The Supreme Court's examination will focus on these three key issues. Solicitor General Elizabeth Prelogar, representing the government, argues that the Seventh Amendment does not extend to administrative adjudications by federal agencies. Peggy Little, senior litigation counsel at the New Civil Liberties Alliance, counters this view, noting the importance of jury trials, especially in cases where the government pursues damages against individuals, potentially impacting their "life, liberty, reputation, or property."
Jarkesy's legal team argues that the constitutional limits on unchecked executive power and the historical importance of civil juries as a check on government authority. They highlight the stark contrast in the SEC's success rates in in-house proceedings versus those in Article III courts, where juries are utilized.
An amicus brief by former U.S. Attorney General Edwin Meese III, along with constitutional scholars Steven Calabresi and Garry Lawson, describes the absence of jury trials in government-related cases as "Orwellian and terrifying." The brief stresses the necessity of jury trials in securities fraud cases, particularly against the federal government with its vast resources.
This case follows the Supreme Court's April ruling allowing individuals to challenge SEC and Federal Trade Commission complaints directly in federal court, bypassing the agencies' internal proceedings.
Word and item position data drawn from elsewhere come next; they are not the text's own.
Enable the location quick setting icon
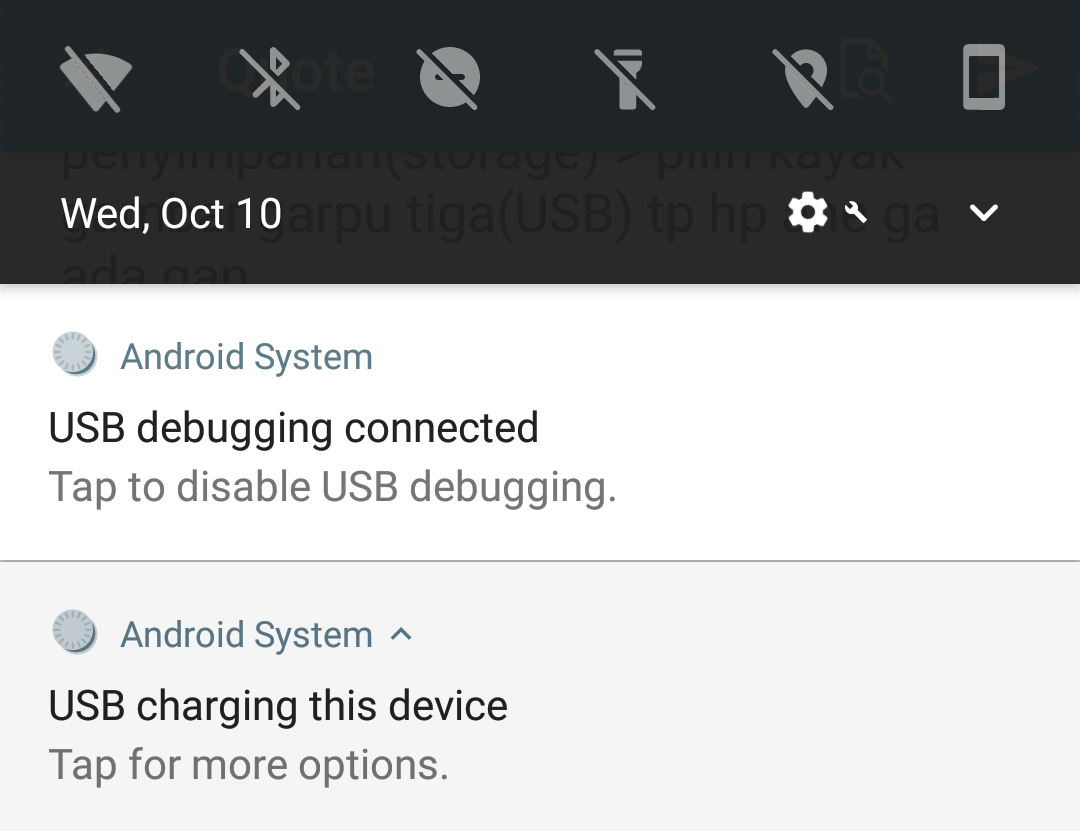The image size is (1080, 831). [x=803, y=79]
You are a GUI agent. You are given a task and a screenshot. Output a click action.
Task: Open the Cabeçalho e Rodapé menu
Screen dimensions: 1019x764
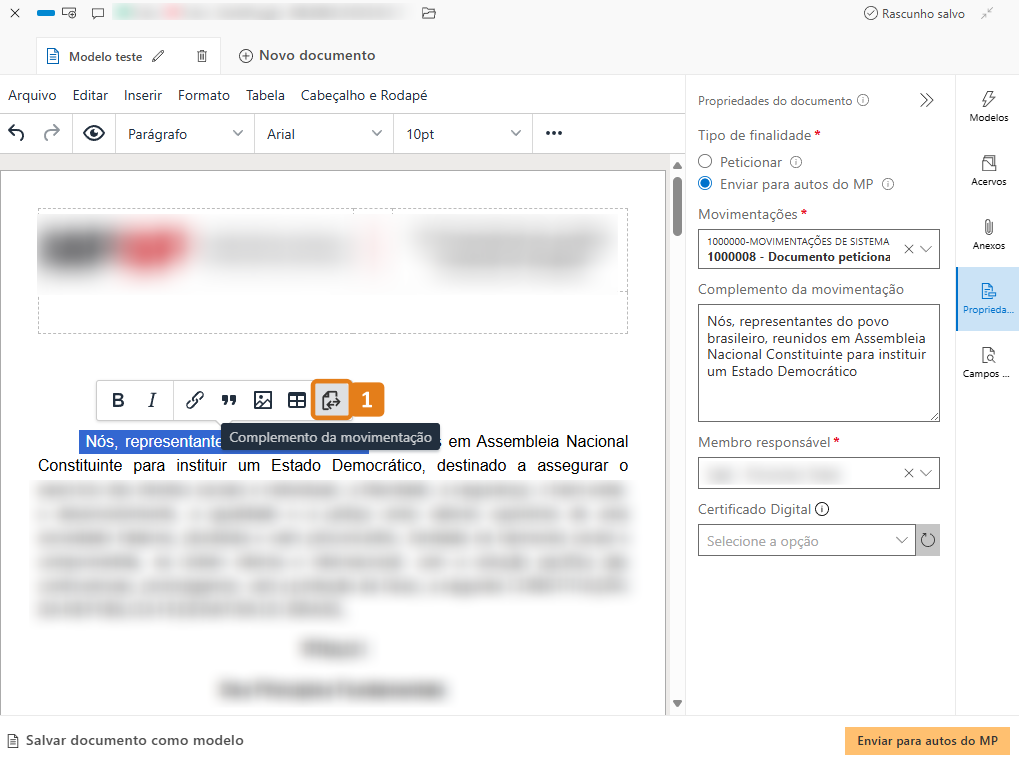click(364, 96)
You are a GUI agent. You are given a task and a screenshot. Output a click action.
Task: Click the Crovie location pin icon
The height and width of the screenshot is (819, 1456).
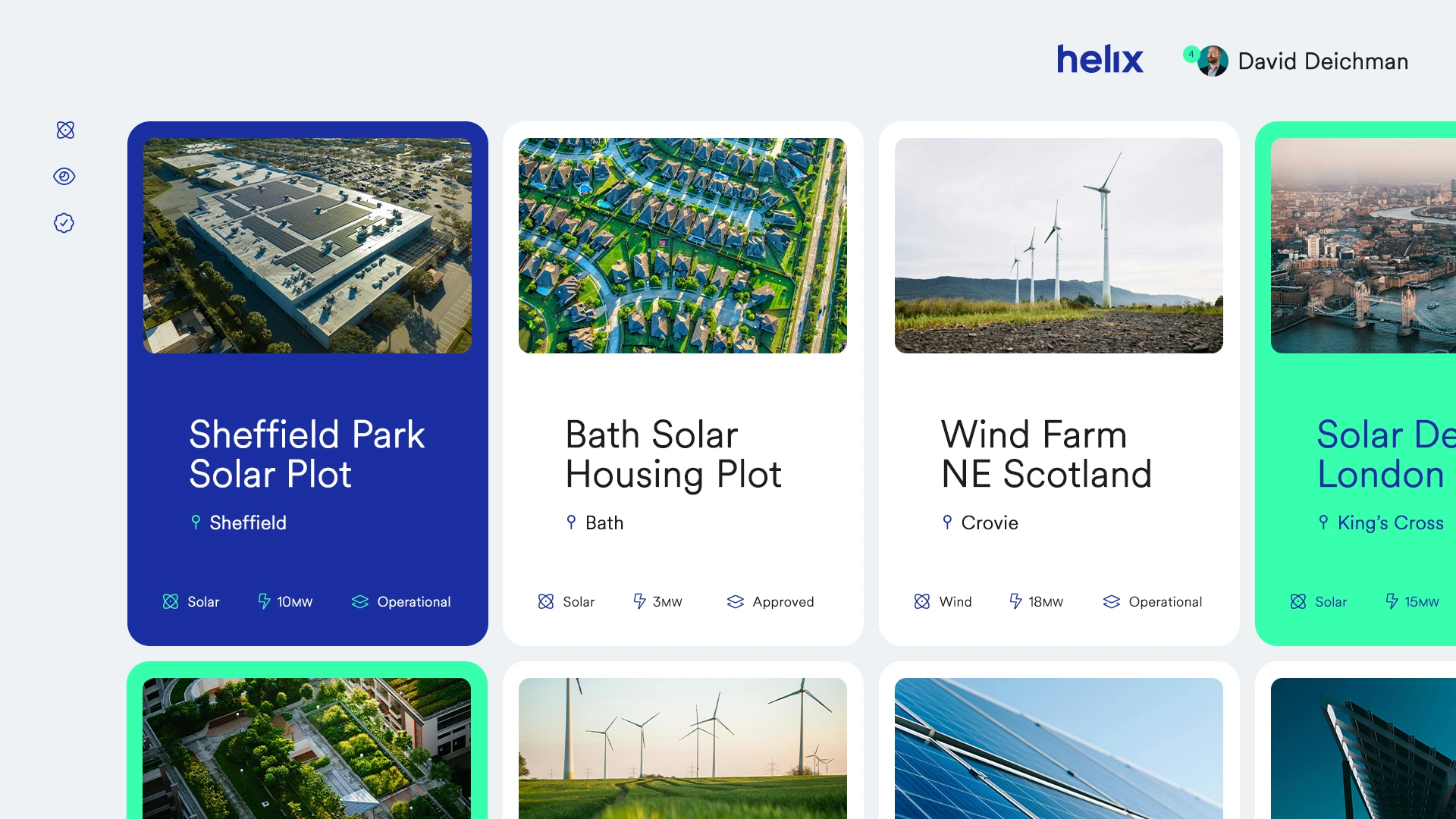pyautogui.click(x=947, y=522)
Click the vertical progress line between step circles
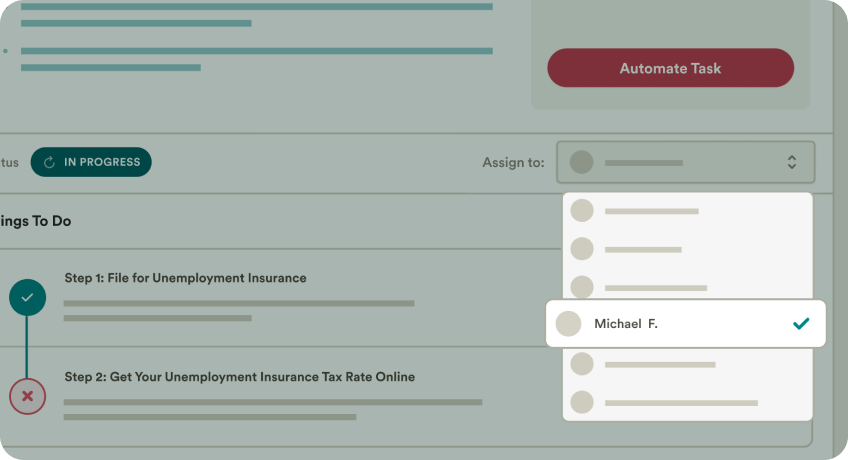Screen dimensions: 848x460 click(27, 347)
The SEC had previously acknowledged a "control deficiency" that compromised the separation between its prosecutorial and judicial functions, leading to the dismissal of 42 cases.
George Jarkesy founded two hedge funds, managed by Patriot28, with $24 million in assets from over 100 investors. The SEC began investigating in 2011 and later charged Jarkesy with fraud through an in-house proceeding. Jarkesy contested this in U.S. District Court for the District of Columbia on constitutional grounds, but his injunction was denied due to jurisdictional issues.
Subsequently, an administrative law judge found Jarkesy guilty of securities fraud. During his appeal to the commission, the U.S. Supreme Court ruled in Lucia v. SEC that the SEC's ALJs were appointed incorrectly. Despite this, Jarkesy did not seek a new hearing. The commission upheld the fraud verdict and penalties, dismissing Jarkesy's constitutional challenges.
Jarkesy then appealed to the U.S. Court of Appeals for the 5th Circuit, which overturned the previous rulings, citing several constitutional breaches, and sent the case back for further proceedings.